*** Information given ***
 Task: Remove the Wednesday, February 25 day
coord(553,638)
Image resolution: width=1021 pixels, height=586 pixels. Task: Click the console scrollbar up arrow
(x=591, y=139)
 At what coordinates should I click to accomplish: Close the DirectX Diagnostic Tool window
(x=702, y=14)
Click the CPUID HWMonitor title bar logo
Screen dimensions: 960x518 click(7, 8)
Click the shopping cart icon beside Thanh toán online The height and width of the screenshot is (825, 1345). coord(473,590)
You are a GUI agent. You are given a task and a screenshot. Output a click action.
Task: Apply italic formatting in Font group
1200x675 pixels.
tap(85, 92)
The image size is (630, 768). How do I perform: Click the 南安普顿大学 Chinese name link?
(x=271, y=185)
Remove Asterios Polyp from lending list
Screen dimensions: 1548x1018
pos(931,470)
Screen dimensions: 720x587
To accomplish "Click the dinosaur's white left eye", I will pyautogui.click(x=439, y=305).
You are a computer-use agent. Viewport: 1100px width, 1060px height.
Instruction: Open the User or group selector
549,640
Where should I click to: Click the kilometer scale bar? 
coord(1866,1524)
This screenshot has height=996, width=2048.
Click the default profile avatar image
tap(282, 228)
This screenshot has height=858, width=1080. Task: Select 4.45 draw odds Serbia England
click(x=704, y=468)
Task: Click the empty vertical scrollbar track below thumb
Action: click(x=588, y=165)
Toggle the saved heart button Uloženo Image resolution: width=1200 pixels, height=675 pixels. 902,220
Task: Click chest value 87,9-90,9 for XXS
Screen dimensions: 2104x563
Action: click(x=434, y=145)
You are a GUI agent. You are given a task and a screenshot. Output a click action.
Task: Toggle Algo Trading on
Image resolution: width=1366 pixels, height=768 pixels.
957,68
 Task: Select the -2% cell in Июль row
*** End of Information given ***
▶ [Work instructions] With the line containing "Task: Toggle Algo Trading on" as the first and the last line above as the final one, copy those lines exactly and no others.

▶ [Response for this exercise]
Task: Toggle Algo Trading on
Image resolution: width=1366 pixels, height=768 pixels.
957,68
 Task: Select the -2% cell in Июль row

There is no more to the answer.